Rewrite the items below as a numbered list, skipping blank lines and omitting the pictures.

◆ ◆ ◆ ◆ ◆

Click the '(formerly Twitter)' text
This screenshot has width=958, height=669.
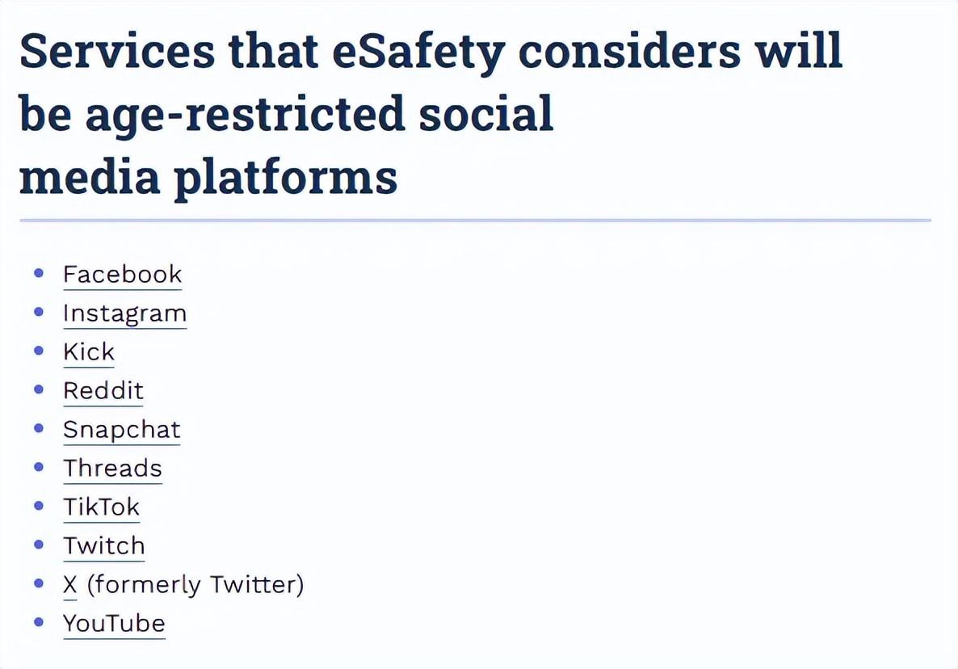pyautogui.click(x=195, y=585)
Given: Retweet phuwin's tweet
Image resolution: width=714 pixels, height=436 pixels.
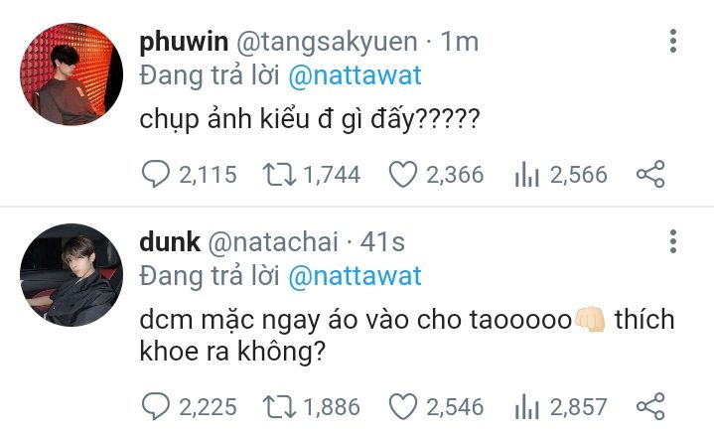Looking at the screenshot, I should 279,175.
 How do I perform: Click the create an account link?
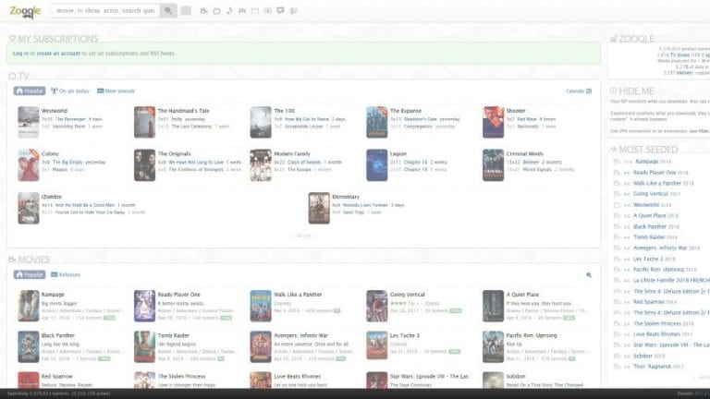tap(57, 54)
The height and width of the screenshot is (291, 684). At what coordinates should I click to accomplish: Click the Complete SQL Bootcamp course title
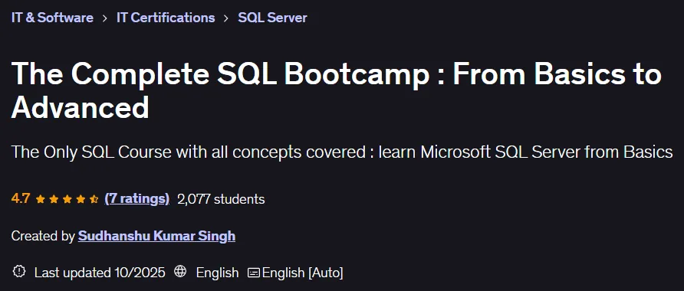337,90
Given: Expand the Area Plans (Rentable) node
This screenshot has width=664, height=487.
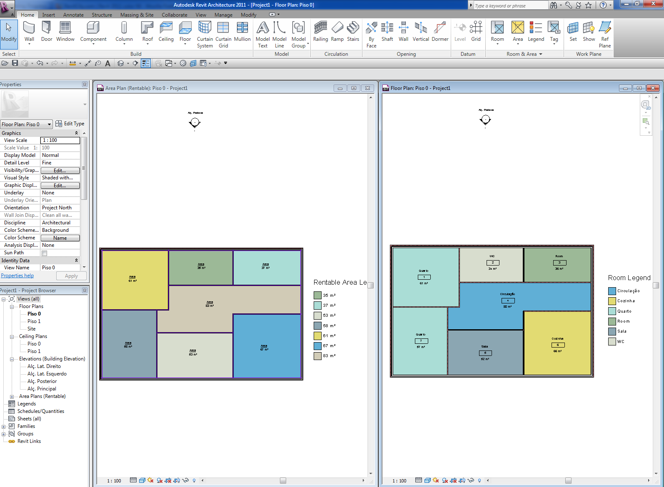Looking at the screenshot, I should tap(12, 396).
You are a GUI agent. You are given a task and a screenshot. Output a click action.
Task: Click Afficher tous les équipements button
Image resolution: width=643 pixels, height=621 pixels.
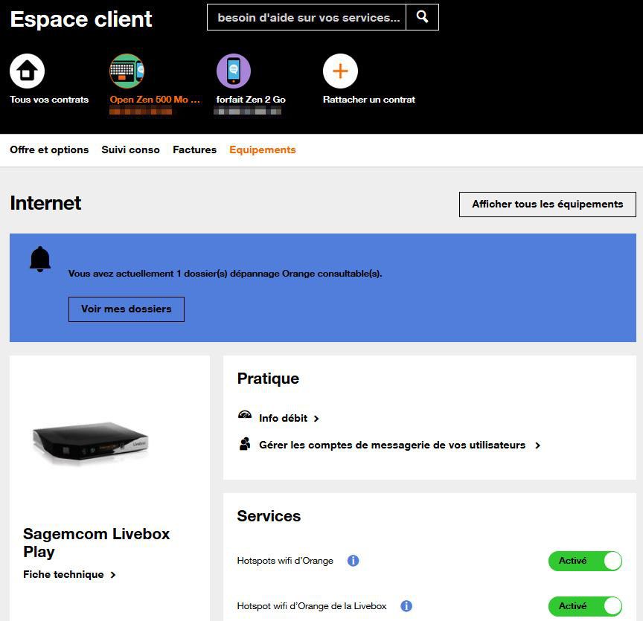(547, 205)
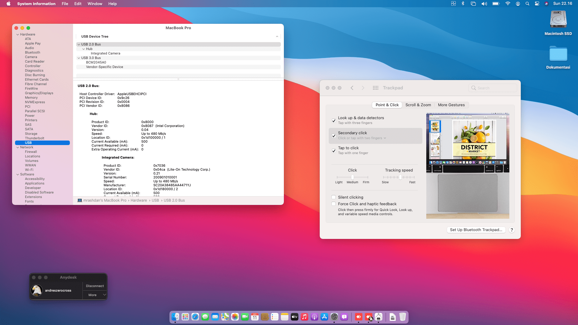Switch to Scroll & Zoom tab
The width and height of the screenshot is (578, 325).
click(x=418, y=105)
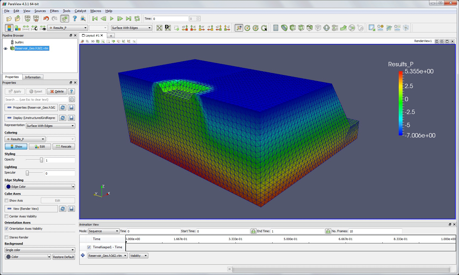Click the Connect to server icon
The width and height of the screenshot is (459, 275).
click(x=28, y=19)
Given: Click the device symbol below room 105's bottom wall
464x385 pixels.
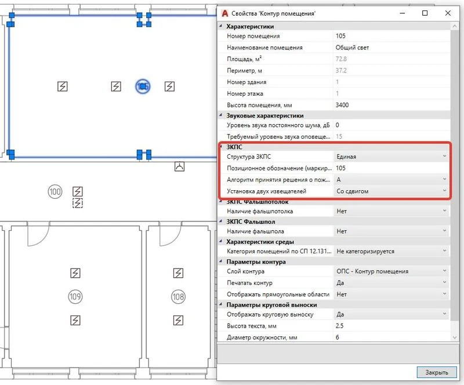Looking at the screenshot, I should pyautogui.click(x=180, y=167).

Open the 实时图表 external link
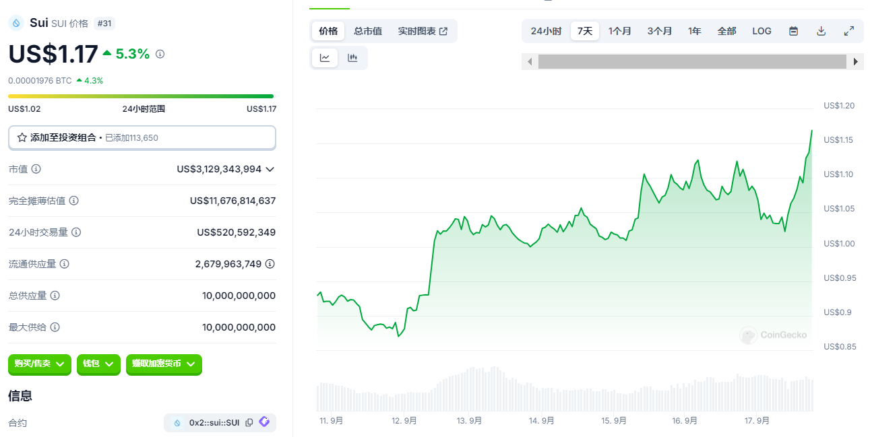pyautogui.click(x=423, y=31)
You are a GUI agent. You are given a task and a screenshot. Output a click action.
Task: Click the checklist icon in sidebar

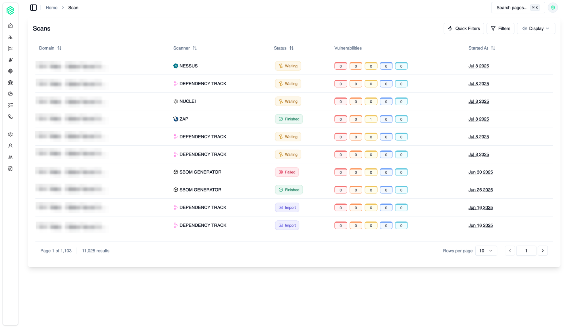11,105
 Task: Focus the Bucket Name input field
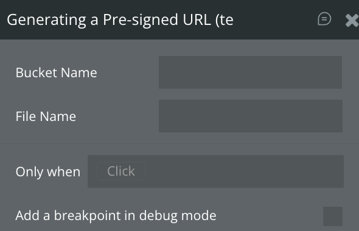(250, 72)
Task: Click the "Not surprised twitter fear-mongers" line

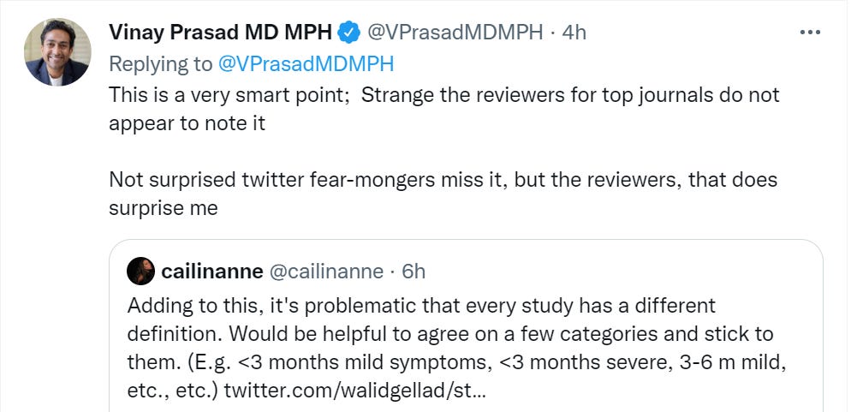Action: pyautogui.click(x=443, y=180)
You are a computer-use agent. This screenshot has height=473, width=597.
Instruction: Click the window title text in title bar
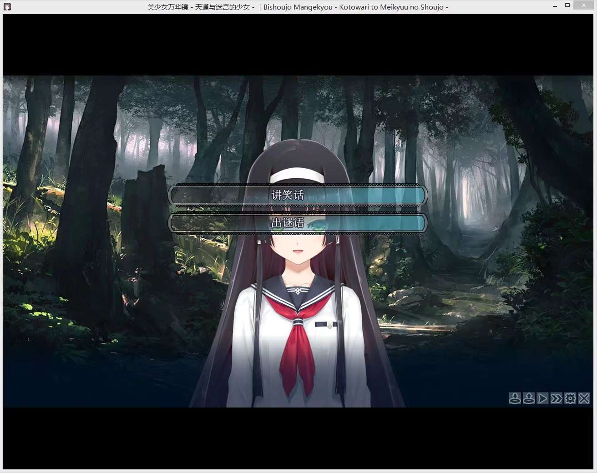(x=298, y=7)
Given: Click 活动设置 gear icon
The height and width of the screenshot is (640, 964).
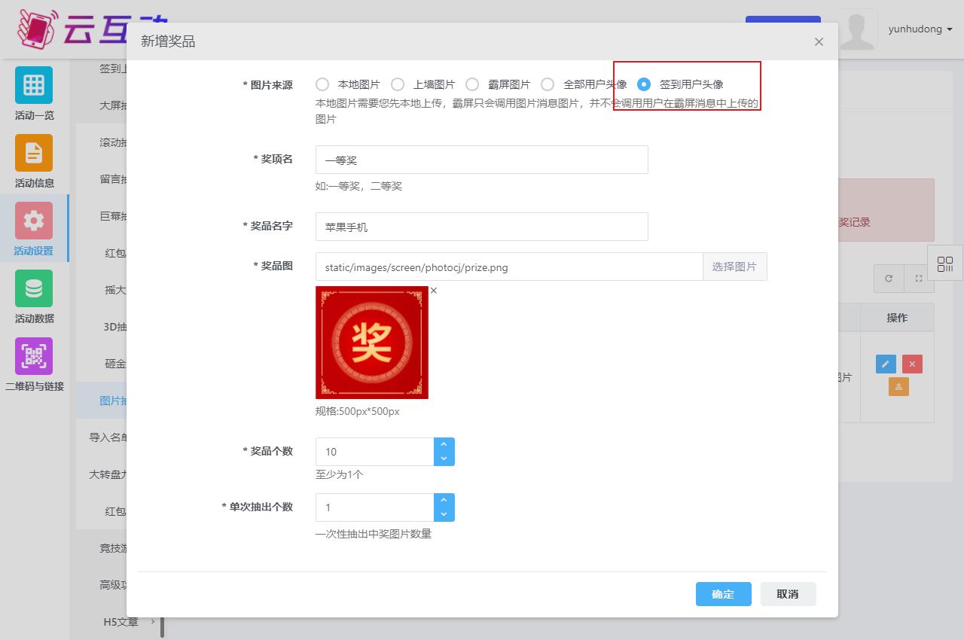Looking at the screenshot, I should click(34, 221).
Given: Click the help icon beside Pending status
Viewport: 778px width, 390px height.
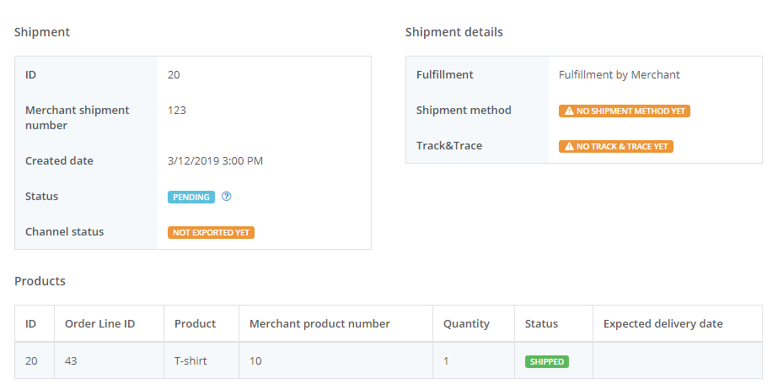Looking at the screenshot, I should [x=226, y=197].
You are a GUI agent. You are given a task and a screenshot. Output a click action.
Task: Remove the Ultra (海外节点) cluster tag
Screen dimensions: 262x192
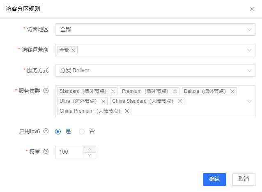coord(103,101)
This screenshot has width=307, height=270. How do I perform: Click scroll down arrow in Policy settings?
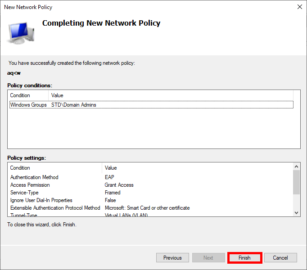(296, 212)
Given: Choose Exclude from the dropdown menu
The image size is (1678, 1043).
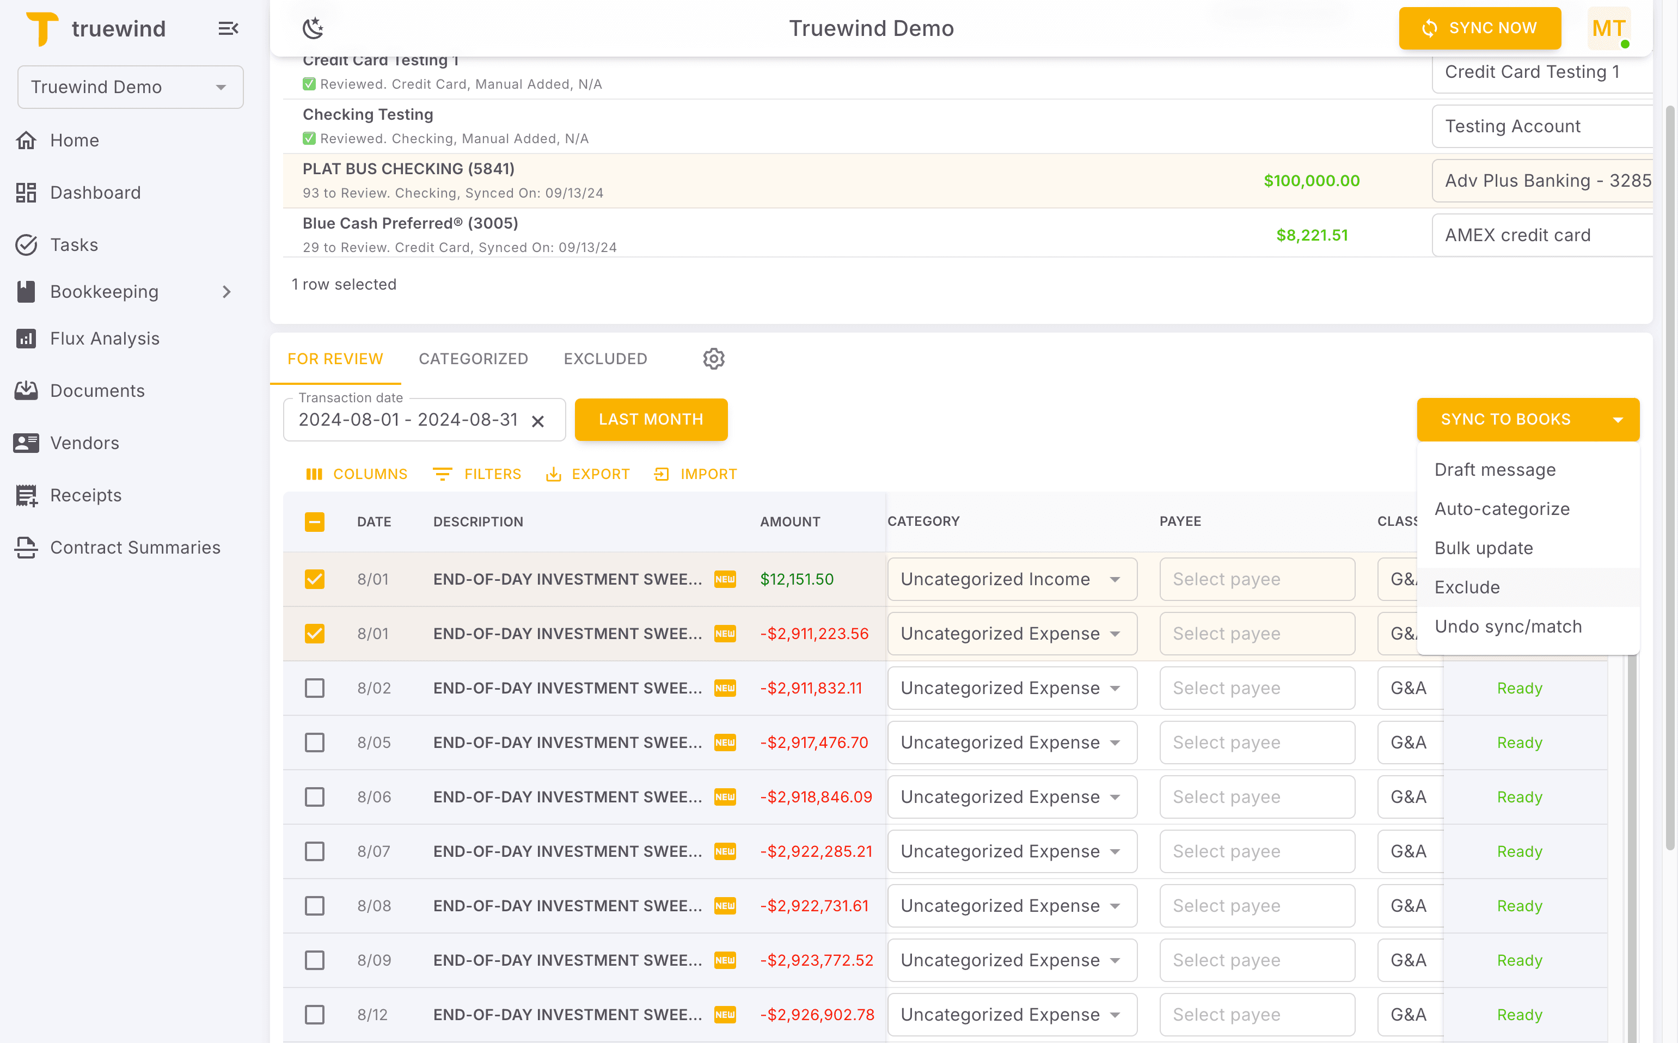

◆ ◆ ◆ ◆ ◆

**TASK SOLUTION**:
1. Click the '(formerly Twitter)' text
2. This screenshot has width=958, height=669.
3. pyautogui.click(x=195, y=585)
4. Given: Retweet phuwin's tweet
5. Image resolution: width=714 pixels, height=436 pixels.
6. Looking at the screenshot, I should 279,175.
7.  How do I perform: Click the create an account link?
8. tap(57, 54)
9. The height and width of the screenshot is (291, 684). At what coordinates should I click to accomplish: Click the Complete SQL Bootcamp course title
10. 337,90
11. Given: Expand the Area Plans (Rentable) node
12. This screenshot has width=664, height=487.
13. Looking at the screenshot, I should tap(12, 396).
14. You are a GUI agent. You are given a task and a screenshot. Output a click action.
15. Task: Click Afficher tous les équipements button
16. Image resolution: width=643 pixels, height=621 pixels.
17. (547, 205)
18. Switch to Scroll & Zoom tab
19. The width and height of the screenshot is (578, 325).
20. click(x=418, y=105)
21. Click the Connect to server icon
22. The width and height of the screenshot is (459, 275).
23. click(x=28, y=19)
24. Given: Click the device symbol below room 105's bottom wall
25. 464x385 pixels.
26. Looking at the screenshot, I should pyautogui.click(x=180, y=167).
27. Open the 实时图表 external link
28. pyautogui.click(x=423, y=31)
29. You are a GUI agent. You are given a task and a screenshot. Output a click action.
30. Task: Click the checklist icon in sidebar
31. 11,105
32.  Task: Focus the Bucket Name input field
33. (250, 72)
34. Task: Click the "Not surprised twitter fear-mongers" line
35. Action: pyautogui.click(x=443, y=180)
36. You are a computer-use agent. This screenshot has height=473, width=597.
37. Instruction: Click the window title text in title bar
38. (x=298, y=7)
39. Given: Click 活动设置 gear icon
40. The height and width of the screenshot is (640, 964).
41. Looking at the screenshot, I should click(34, 221).
42. Given: Click the help icon beside Pending status
43. Viewport: 778px width, 390px height.
44. Looking at the screenshot, I should [x=226, y=197].
45. You are a GUI agent. You are given a task and a screenshot. Output a click action.
46. Task: Remove the Ultra (海外节点) cluster tag
47. Screen dimensions: 262x192
48. coord(103,101)
49. This screenshot has width=307, height=270. How do I perform: Click scroll down arrow in Policy settings?
50. (296, 212)
51. Given: Choose Exclude from the dropdown menu
52. The image size is (1678, 1043).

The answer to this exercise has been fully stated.